> YOUR TASK
Each line of the listing that contains "Программы" should be found and copied.
--- --- ---
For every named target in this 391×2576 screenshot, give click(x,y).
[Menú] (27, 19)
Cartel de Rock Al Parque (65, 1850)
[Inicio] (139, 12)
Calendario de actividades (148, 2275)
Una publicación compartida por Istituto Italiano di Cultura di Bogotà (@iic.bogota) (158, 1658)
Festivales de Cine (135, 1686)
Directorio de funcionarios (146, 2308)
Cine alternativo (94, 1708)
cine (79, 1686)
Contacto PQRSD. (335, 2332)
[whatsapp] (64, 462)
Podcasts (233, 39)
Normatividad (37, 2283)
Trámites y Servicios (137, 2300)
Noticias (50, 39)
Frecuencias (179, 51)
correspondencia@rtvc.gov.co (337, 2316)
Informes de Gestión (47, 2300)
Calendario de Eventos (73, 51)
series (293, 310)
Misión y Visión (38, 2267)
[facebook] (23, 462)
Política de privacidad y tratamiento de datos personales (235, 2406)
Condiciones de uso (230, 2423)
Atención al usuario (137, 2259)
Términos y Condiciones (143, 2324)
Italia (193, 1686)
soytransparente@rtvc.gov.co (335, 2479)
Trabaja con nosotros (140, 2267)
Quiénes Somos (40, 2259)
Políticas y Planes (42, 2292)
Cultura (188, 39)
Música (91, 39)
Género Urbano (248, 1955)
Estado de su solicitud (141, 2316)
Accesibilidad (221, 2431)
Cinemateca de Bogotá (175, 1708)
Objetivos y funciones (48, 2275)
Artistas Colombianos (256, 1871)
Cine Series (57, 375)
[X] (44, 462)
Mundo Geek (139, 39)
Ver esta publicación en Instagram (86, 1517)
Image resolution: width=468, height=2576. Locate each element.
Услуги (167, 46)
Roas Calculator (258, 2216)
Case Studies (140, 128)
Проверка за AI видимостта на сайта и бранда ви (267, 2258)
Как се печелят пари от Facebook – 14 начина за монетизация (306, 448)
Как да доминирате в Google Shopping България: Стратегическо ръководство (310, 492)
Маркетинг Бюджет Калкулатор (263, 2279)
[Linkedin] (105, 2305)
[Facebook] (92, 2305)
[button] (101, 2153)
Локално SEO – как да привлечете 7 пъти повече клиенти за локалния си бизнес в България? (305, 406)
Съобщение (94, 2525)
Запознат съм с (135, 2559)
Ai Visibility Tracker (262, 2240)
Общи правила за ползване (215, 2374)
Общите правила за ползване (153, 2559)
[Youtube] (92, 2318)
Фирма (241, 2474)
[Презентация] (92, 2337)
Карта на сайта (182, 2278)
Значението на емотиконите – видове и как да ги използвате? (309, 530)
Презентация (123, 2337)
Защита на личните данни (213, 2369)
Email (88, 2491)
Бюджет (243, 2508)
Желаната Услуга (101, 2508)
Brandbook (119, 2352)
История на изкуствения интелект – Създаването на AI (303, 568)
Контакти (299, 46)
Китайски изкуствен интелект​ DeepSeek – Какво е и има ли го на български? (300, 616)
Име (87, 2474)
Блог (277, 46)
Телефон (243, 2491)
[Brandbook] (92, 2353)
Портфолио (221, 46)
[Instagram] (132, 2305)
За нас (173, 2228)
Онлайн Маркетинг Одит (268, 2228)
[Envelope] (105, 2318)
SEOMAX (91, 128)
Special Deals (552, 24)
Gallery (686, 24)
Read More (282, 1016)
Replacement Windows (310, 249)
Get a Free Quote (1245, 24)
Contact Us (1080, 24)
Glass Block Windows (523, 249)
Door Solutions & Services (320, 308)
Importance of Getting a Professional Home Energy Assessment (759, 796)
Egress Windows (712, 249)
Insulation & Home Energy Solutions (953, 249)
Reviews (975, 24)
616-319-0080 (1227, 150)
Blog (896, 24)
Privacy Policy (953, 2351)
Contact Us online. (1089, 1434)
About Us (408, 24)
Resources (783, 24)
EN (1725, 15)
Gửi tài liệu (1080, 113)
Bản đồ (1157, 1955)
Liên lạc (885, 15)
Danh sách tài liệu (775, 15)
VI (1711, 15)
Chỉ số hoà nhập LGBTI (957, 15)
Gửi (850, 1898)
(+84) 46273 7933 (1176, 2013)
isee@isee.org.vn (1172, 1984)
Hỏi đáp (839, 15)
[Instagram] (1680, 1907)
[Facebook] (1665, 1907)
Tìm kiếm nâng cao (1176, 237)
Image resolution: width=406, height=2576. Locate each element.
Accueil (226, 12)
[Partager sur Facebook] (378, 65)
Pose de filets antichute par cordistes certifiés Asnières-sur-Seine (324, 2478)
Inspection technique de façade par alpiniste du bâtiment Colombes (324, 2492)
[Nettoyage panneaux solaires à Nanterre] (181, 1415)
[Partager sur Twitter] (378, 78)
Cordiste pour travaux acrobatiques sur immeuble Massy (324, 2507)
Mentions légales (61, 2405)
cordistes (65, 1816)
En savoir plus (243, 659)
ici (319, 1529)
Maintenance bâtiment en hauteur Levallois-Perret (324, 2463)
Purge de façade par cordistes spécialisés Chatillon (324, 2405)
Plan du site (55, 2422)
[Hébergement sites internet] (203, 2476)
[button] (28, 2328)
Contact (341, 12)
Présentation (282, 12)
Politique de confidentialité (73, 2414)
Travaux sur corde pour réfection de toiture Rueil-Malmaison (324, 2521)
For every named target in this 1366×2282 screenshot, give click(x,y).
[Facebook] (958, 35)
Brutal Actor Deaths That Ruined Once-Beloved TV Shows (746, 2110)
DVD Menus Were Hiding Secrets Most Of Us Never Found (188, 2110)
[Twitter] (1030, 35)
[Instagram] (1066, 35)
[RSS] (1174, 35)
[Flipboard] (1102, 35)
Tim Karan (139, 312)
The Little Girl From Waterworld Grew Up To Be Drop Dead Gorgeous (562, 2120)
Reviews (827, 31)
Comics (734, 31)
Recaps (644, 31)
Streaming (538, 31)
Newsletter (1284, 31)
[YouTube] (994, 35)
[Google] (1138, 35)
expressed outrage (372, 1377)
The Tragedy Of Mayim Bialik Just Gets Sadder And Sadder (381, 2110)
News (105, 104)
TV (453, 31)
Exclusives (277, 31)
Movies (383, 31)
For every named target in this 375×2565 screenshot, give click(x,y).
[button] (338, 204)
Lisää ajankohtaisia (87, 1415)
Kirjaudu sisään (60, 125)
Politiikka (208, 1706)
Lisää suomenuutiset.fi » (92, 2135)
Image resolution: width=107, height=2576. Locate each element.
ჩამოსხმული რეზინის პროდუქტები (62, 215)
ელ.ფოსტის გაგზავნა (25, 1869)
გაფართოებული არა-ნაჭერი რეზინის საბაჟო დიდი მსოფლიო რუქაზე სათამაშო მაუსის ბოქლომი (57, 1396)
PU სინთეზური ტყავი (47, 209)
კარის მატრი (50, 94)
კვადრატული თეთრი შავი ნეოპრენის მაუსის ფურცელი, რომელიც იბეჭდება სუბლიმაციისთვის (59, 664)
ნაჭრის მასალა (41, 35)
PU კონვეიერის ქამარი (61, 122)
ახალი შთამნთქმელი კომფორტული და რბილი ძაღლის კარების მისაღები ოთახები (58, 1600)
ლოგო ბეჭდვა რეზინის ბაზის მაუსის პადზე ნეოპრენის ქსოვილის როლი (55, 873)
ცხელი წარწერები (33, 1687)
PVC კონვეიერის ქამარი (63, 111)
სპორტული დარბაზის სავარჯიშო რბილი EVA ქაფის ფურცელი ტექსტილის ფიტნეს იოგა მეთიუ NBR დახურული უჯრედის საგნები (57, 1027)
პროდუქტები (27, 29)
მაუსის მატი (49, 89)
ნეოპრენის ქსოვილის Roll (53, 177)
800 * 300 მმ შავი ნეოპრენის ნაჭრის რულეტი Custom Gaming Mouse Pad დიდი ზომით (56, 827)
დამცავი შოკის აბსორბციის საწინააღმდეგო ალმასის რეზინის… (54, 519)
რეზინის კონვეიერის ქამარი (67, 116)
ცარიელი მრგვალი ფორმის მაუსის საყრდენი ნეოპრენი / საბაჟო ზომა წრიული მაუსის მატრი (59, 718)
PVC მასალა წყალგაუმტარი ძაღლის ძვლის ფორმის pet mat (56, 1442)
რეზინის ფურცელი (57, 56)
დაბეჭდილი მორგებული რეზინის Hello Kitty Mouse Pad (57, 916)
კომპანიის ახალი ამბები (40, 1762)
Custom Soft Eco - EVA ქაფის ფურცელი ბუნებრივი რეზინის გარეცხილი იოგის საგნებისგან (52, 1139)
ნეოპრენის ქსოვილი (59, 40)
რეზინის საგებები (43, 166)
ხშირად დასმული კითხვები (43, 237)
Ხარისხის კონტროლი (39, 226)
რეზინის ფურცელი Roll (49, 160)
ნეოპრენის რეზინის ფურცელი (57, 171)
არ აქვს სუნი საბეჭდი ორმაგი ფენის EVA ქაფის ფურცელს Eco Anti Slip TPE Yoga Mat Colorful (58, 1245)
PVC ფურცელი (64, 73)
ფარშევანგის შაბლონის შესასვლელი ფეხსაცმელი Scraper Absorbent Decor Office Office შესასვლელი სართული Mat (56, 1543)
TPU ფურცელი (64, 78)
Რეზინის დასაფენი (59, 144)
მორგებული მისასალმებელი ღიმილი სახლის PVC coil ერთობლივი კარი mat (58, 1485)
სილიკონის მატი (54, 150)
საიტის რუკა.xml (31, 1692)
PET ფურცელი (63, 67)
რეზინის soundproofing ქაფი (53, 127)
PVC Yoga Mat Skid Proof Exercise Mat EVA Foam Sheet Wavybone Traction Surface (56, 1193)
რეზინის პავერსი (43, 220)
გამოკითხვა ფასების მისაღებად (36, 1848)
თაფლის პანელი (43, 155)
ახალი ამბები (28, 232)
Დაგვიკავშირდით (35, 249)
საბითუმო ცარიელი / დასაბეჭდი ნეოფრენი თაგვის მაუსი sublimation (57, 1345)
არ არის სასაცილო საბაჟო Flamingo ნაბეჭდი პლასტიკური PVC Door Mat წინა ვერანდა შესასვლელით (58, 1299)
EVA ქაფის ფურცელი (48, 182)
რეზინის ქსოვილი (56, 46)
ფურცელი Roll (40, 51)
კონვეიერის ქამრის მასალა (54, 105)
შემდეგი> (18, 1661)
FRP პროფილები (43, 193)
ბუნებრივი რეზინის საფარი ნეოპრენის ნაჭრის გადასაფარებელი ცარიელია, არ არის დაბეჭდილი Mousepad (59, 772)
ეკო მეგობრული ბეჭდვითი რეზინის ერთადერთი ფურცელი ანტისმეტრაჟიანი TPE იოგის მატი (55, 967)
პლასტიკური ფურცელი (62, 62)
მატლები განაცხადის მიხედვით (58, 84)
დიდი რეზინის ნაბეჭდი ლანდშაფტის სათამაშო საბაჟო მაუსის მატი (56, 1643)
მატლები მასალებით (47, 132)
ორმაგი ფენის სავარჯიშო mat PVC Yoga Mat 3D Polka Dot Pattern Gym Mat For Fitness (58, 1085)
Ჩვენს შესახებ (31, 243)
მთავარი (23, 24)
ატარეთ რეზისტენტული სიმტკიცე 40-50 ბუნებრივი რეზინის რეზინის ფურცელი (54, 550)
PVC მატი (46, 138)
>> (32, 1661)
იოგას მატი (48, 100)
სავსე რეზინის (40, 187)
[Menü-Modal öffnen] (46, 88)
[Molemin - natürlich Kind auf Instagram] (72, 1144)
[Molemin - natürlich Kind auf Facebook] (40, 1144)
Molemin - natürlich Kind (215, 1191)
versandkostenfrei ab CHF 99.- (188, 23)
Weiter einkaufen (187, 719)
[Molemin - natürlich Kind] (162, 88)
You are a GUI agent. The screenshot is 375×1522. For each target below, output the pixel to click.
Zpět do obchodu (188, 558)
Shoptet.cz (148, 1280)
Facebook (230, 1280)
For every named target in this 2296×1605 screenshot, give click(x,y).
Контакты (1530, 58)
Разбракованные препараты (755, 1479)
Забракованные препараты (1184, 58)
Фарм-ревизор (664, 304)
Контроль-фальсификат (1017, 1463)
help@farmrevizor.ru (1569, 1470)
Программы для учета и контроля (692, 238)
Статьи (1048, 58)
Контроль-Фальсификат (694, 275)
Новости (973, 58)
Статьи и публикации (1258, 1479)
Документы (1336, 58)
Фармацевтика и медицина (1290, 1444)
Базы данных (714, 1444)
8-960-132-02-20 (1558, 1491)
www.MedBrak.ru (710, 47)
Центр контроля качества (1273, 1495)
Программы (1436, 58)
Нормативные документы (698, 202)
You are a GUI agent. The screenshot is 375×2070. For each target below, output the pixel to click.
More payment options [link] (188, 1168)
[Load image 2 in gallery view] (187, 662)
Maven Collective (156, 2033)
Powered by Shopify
--- --- ---
> YOUR RESPONSE
Программы для учета и контроля (692, 238)
Программы (1436, 58)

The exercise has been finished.